__PROBLEM STATEMENT__:
Look over the listing below and say how many of its lines include the string "computer"; give no more than that number.

__DATA RECORDS__:
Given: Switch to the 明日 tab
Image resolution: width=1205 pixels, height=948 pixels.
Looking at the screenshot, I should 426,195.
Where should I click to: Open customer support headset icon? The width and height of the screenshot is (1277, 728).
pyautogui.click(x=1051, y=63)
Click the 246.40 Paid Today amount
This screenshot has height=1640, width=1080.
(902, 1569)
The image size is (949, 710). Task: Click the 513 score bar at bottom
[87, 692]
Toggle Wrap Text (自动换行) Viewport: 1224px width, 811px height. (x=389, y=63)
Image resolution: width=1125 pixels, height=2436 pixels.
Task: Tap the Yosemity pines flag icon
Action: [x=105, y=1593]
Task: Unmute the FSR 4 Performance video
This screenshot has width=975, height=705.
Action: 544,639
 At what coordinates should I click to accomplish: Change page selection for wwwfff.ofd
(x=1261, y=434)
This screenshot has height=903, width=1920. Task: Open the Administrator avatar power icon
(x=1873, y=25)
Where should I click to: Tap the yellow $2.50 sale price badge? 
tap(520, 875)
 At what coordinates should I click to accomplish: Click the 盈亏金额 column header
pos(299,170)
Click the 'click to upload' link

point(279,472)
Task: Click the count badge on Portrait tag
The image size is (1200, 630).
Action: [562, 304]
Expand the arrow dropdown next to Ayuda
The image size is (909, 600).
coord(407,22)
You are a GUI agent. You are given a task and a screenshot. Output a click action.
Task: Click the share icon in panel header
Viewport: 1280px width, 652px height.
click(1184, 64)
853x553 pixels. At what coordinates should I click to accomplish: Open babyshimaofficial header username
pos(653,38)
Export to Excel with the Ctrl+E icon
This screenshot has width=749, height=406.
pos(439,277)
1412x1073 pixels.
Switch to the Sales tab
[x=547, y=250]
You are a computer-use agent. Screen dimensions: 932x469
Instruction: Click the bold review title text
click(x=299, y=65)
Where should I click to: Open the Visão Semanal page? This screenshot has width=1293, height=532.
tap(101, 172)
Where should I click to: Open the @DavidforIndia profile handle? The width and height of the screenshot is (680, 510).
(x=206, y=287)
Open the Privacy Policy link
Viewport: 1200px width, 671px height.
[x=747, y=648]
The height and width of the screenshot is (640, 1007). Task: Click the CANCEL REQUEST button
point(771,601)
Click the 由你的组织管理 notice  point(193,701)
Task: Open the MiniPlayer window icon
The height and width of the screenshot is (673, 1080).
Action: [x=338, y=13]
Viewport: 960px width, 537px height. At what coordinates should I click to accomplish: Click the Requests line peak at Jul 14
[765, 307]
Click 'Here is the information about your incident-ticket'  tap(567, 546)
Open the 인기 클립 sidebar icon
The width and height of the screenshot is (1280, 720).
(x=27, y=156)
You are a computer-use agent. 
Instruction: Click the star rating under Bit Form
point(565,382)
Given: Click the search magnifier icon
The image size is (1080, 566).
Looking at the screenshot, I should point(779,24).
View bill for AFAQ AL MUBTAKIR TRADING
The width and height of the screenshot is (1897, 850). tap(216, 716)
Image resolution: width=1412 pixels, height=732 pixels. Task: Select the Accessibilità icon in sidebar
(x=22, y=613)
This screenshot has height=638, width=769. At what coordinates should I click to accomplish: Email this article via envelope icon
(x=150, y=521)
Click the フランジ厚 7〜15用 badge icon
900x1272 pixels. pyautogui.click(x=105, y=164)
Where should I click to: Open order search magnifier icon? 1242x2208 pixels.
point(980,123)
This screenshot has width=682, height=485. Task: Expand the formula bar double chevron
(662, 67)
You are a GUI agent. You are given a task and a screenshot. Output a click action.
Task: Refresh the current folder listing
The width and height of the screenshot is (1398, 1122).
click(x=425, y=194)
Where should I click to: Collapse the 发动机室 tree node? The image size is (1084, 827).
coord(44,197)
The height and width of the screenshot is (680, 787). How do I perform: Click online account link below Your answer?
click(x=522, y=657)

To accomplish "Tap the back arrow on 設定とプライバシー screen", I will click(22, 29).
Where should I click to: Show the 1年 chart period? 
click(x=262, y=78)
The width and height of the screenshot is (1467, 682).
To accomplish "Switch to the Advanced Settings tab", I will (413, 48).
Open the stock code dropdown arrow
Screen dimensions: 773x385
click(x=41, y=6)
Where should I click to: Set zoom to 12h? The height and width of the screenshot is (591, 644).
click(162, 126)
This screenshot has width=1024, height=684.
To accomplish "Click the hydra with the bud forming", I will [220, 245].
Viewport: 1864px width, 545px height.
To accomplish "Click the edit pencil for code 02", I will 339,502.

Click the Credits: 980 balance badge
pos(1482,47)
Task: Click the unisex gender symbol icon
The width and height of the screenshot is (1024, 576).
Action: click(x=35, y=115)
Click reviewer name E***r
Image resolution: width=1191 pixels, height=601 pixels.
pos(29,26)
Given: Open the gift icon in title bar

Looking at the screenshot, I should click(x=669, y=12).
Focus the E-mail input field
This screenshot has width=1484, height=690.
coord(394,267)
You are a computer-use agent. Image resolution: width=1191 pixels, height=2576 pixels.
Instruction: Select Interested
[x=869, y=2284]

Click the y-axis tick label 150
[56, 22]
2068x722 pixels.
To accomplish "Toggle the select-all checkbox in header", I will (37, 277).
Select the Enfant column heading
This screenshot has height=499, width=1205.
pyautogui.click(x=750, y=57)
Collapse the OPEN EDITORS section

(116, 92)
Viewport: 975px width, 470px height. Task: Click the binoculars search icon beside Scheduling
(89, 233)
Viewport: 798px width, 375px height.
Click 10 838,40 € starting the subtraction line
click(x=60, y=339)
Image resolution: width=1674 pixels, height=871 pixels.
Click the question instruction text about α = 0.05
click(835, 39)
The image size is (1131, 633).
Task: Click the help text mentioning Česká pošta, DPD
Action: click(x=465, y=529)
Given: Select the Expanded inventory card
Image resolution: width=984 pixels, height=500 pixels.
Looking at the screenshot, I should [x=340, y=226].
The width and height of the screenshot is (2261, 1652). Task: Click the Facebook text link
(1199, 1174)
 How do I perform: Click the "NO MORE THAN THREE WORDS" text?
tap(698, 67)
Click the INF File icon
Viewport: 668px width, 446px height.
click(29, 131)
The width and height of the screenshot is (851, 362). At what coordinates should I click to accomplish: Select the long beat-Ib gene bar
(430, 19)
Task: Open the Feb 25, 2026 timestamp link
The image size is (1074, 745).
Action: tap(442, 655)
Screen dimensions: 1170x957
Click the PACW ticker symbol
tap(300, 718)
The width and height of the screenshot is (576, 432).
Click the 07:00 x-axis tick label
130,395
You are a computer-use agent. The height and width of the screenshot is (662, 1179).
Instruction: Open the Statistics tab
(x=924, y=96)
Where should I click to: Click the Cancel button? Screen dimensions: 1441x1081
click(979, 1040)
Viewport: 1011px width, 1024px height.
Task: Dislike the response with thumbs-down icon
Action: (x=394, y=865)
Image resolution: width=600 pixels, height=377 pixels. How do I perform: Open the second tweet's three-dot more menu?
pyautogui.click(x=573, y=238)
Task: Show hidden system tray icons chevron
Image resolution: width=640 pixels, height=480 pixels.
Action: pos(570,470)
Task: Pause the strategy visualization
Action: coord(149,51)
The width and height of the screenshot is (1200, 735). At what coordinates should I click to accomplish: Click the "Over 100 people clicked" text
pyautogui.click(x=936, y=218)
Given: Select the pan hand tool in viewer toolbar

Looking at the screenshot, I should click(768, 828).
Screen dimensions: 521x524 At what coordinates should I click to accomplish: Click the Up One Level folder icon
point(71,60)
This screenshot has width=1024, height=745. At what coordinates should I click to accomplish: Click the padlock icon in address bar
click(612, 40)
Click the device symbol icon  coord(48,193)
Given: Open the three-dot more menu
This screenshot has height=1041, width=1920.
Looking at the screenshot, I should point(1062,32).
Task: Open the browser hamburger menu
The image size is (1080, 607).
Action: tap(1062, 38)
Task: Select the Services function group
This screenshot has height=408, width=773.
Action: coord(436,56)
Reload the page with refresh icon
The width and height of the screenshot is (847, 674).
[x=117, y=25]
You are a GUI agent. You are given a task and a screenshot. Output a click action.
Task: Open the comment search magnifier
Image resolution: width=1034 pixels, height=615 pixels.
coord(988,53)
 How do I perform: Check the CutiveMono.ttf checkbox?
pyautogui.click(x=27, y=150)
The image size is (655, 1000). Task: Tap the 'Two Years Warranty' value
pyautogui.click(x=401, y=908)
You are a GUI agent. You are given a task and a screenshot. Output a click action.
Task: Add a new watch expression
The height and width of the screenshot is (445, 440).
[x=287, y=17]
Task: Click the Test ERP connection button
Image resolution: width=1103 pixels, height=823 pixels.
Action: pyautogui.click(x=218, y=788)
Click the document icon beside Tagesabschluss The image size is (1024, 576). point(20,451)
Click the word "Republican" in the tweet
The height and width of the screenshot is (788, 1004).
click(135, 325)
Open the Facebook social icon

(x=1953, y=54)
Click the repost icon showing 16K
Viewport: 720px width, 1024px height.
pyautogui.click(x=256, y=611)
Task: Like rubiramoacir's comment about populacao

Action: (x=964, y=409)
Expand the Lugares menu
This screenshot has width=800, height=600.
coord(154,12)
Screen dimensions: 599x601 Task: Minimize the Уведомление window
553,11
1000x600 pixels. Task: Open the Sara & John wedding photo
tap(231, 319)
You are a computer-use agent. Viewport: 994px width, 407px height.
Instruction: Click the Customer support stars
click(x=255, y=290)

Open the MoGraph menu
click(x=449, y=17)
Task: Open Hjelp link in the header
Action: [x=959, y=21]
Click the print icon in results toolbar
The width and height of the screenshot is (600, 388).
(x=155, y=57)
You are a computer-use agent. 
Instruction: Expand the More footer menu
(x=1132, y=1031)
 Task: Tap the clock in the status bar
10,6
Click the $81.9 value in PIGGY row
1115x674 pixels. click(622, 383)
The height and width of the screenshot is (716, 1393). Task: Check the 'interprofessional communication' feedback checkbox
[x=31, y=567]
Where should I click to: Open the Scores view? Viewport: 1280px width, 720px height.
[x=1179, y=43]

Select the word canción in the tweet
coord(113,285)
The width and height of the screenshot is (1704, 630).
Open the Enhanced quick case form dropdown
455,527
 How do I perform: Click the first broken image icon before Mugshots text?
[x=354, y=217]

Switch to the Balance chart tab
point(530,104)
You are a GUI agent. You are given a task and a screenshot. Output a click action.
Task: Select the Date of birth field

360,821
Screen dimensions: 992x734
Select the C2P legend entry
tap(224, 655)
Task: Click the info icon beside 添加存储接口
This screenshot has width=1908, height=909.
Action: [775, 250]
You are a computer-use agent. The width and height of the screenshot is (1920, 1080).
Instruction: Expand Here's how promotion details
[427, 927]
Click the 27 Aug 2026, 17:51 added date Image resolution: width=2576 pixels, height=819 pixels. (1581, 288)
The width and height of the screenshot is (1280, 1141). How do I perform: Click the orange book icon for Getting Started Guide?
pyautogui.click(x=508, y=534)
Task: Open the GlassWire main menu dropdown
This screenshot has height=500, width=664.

__RESPONSE__:
7